The second one, and this is a pattern in many films, is that the mother explodes first and then she is the first one to come to terms with the situation. She may pretend she knew the unexpressed sexual orientation of her husband, it does not explain the violence and then the acceptance. She should have been waiting for that moment of revelation, that epiphany all the time. I do not say she could have helped before it came all by itself, hence by accident, but she could not be surprised, not to mention angry and violent, even if only in words and packing a suitcase, because she knew it was going to come sooner or later in today's world of course. Twenty years ago things were different, but she lives in this here modern world with our TV and the Internet.

The third one is the superficial acceptance of gayness, as long as it is abstract, by everyone, even the son who is told by Chase himself and in private that he is gay. As soon as it becomes real they all lose their footing. And this time again it is the mother who completely scatters her marbles with her younger daughter when on the beach the girl is looking at the penis that a friend of hers her age is showing her. Then she scatters them again because the girl is fond of her tennis instructor, a woman, after the first lesson. She is afraid of the word lesbian. And her defense is so weak: I have nothing against it but I do not want my daughter to be like that. And it is this mother who accepts after all rather easily her husband's gayness. Unbelievable. I am afraid that tolerant surface is there only to teach the audience a few lessons about the subject. It is pure ideological wrapping.

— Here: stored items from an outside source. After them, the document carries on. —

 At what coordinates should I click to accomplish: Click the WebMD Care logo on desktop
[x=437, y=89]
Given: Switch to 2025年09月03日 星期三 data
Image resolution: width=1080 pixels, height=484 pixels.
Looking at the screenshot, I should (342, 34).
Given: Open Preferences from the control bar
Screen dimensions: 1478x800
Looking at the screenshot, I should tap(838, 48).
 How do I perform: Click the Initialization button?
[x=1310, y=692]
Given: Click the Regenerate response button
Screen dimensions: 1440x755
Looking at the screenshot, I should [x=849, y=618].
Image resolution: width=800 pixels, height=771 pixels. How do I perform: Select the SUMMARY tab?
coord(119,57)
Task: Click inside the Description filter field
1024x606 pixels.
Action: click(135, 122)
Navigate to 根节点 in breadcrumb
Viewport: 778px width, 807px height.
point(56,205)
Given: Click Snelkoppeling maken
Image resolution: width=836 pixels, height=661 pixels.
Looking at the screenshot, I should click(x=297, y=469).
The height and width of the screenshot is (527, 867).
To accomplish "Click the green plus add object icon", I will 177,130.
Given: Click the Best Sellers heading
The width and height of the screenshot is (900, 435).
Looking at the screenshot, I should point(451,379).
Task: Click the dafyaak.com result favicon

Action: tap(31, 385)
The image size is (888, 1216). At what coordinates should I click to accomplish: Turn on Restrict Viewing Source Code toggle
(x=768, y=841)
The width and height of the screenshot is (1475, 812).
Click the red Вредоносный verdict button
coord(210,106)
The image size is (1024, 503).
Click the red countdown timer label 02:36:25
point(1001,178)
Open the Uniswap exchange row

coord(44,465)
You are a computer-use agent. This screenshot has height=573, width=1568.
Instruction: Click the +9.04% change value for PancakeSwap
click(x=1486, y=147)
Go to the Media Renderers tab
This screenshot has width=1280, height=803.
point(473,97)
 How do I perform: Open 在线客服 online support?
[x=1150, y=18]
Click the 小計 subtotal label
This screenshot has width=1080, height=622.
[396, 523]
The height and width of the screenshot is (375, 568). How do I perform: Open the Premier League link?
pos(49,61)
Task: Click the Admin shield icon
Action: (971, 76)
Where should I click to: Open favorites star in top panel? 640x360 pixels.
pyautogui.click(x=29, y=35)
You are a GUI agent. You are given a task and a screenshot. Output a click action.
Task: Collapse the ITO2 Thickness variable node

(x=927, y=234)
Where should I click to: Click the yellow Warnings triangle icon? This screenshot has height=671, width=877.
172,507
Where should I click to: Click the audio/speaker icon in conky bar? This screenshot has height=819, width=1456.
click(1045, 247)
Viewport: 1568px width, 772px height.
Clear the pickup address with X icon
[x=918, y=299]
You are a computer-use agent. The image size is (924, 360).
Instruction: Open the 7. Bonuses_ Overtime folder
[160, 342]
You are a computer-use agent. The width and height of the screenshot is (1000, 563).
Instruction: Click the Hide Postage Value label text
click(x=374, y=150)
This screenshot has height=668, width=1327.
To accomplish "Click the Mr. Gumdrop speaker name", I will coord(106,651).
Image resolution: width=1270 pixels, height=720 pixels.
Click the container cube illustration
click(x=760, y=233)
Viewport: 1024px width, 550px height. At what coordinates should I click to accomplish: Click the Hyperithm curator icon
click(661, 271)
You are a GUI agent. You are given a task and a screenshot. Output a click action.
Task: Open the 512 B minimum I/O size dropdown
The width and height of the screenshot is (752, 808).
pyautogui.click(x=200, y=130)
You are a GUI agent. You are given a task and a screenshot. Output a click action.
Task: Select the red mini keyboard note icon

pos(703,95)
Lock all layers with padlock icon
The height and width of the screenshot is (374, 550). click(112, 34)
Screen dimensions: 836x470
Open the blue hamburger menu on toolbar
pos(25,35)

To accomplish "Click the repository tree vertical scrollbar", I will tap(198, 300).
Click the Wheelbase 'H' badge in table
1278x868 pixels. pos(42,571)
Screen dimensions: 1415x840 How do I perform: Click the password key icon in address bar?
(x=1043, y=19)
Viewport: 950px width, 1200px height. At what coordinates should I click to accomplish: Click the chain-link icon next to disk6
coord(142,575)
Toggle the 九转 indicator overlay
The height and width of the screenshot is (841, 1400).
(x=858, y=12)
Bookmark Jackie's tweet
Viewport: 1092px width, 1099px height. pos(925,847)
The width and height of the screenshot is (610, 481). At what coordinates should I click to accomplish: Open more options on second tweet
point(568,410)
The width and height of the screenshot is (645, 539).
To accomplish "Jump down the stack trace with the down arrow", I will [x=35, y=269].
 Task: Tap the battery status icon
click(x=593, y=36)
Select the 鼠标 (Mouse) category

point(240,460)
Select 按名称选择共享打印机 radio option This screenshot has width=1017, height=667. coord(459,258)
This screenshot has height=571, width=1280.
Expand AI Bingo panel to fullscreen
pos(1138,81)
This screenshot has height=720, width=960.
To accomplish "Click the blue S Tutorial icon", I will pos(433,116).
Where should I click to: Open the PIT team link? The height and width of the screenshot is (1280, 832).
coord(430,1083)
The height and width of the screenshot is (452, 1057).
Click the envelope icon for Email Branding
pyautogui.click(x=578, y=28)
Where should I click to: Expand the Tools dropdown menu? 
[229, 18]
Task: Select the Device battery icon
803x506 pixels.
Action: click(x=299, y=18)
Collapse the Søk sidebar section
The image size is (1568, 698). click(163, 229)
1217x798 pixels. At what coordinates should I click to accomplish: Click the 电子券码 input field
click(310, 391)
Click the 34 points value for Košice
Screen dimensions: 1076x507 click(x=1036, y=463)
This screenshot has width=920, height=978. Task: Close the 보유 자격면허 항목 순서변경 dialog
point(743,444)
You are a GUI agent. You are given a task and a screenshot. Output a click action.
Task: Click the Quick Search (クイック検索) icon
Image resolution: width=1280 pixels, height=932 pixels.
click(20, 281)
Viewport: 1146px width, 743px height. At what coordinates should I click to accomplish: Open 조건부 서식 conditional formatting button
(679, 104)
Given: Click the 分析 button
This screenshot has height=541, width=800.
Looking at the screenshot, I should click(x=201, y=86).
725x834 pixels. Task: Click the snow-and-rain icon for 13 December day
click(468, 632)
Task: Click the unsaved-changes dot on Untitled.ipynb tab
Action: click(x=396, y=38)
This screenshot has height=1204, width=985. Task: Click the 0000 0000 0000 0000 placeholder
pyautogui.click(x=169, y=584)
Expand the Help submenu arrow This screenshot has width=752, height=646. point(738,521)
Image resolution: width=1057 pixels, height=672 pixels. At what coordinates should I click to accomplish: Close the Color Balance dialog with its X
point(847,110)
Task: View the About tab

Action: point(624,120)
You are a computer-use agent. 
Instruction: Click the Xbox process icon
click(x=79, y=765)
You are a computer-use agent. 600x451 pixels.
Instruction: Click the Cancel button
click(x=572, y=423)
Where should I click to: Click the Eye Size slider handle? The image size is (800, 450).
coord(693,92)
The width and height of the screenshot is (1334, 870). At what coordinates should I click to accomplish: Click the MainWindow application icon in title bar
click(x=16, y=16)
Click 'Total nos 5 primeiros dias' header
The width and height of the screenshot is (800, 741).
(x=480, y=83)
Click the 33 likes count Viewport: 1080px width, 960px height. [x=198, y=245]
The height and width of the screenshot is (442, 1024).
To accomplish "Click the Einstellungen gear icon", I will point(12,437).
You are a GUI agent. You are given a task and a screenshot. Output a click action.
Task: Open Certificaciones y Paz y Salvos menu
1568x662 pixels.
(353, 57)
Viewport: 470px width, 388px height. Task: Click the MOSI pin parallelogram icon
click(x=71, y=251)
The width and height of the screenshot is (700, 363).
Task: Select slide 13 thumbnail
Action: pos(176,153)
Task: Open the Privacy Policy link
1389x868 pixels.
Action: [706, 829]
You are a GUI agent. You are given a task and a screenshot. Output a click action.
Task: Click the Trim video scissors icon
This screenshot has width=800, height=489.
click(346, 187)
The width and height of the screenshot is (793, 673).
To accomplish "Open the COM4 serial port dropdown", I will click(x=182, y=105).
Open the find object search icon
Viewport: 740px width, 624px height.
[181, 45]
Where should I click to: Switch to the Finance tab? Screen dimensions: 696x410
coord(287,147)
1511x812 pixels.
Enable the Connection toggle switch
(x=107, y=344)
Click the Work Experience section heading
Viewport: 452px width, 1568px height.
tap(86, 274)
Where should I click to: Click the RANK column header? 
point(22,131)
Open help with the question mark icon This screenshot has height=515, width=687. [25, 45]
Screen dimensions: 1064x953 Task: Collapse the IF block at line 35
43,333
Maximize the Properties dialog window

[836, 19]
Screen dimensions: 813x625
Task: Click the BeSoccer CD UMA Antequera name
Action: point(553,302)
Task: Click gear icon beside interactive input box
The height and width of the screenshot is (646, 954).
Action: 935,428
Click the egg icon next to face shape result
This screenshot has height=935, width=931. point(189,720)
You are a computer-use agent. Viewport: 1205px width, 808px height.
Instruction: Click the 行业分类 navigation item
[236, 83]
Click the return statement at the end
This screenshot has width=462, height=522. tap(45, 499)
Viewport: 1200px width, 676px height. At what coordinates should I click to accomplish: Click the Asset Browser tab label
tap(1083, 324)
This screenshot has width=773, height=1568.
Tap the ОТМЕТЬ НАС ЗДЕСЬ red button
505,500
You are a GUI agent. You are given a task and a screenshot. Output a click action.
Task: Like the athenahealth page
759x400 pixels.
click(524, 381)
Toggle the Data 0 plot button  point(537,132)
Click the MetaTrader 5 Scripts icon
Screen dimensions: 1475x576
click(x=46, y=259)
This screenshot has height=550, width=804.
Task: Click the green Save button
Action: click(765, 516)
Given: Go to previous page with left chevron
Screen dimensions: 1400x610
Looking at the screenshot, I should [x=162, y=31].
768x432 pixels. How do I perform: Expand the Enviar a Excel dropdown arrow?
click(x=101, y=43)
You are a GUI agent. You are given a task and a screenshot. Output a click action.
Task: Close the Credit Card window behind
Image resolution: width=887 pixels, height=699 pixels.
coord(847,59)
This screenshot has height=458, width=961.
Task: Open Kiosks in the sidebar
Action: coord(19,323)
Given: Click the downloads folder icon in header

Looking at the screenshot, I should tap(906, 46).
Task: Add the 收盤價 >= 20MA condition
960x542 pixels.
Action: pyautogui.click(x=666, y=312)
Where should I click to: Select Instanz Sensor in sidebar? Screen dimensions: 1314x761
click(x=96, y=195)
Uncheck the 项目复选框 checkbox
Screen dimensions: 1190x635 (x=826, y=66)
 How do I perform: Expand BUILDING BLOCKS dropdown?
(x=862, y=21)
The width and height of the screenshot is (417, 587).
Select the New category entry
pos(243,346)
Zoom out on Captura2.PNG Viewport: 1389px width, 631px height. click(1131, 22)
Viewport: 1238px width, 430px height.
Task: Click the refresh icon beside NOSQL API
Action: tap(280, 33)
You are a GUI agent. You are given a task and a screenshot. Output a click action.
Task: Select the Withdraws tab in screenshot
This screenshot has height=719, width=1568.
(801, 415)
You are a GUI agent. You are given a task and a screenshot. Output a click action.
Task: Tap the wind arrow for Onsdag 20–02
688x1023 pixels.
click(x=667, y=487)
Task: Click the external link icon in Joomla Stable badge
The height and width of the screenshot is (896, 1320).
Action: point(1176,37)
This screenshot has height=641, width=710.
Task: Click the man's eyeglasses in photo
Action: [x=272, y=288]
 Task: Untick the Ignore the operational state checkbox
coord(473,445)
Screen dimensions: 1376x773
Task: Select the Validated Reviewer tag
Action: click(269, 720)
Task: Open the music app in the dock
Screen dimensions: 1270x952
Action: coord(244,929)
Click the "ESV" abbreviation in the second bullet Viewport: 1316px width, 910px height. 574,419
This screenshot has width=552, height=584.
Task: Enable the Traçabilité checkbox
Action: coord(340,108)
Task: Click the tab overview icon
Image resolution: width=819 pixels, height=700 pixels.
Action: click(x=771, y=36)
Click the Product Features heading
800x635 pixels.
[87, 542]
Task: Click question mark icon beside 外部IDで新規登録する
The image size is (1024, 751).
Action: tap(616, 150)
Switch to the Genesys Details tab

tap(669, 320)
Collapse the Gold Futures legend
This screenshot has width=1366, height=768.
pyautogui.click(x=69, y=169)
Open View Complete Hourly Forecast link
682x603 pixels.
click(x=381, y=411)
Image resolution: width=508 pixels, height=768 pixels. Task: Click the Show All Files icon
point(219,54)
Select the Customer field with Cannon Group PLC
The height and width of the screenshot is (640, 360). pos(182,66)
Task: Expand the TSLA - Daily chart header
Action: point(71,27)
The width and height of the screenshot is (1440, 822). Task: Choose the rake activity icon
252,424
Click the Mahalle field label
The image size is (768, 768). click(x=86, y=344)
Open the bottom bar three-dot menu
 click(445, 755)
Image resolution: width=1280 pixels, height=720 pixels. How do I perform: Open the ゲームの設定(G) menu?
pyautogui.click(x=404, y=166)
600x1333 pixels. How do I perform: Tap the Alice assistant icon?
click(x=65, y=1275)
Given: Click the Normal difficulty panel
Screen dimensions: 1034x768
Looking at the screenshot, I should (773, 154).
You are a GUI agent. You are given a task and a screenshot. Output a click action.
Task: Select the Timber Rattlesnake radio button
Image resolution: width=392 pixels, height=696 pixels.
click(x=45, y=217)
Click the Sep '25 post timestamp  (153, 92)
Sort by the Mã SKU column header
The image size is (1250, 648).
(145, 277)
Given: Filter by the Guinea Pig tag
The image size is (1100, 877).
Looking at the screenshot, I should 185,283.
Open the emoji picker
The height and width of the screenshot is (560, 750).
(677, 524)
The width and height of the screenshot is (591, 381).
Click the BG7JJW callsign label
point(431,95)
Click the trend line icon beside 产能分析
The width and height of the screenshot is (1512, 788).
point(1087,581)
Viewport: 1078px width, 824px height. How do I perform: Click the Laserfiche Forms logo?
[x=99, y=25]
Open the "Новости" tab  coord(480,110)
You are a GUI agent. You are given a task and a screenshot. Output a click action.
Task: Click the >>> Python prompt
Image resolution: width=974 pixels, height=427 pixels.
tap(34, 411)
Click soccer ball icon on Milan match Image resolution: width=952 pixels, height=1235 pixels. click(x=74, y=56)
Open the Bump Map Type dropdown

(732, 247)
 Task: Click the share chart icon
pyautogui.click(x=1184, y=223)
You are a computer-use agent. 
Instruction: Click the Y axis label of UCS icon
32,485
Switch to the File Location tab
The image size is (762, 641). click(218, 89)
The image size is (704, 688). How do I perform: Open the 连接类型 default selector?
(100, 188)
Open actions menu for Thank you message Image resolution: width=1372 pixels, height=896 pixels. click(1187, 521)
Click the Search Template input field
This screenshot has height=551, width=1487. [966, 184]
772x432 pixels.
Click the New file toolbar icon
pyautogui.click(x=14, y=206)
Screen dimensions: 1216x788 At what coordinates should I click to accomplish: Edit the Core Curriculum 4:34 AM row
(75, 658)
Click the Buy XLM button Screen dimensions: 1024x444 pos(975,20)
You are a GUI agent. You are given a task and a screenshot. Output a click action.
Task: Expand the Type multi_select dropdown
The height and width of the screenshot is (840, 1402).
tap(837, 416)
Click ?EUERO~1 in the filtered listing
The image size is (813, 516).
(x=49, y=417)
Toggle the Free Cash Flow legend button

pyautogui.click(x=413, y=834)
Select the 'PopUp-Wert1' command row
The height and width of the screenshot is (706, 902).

But the film is quite entertaining, though we know from the very start who is who and who is going to go with whom.

Dr Jacques COULARDEAU

Reviewed by sirivinda3 / 10

Jumpy storytelling without logic

I watched the first 50 minutes of this, then I gave up. It was by and large unbearable. I have no problems with the basic premise, i.e. the son of a well-off family returns home for his summer holiday, brings a friend, the friend turns out to be gay, this causes the father of the family to confront his own feelings and his latent homosexuality. I buy it.

The biggest problem with this film, as I see it, is that even though (most of the time) I understand what it is that the filmmaker aim for - it's just very poorly executed. There isn't enough flesh on the bones for things to make sense. It's as if whoever wrote the script knows WHAT the characters need to do, but not WHY. For example, in one of the early scenes, the son of the family makes a big song and dance about how his friend should cover up when he's drying off after a swim. A few scenes later (after the friend has come out to him),the son questions why the friend is covering up (after a shower) when he's normally not shy. Rather than saying, "Because you told me to in no uncertain terms," it turns into an argument about whether the friend's coming out has changed things between them. And this is exactly my problem with this film: even though I understand why they argue and I think the question of what changes when someone comes out is valid, it's as if the filmmaker had to rush to explicitly make that point rather than allowing the audience to see for itself.

In this respect, the film is shallow. I don't see that whoever wrote it actually understands what the characters go through and why they act the way they do.

If you're not bothered about what motivates characters, then you might still get some enjoyment out of this film.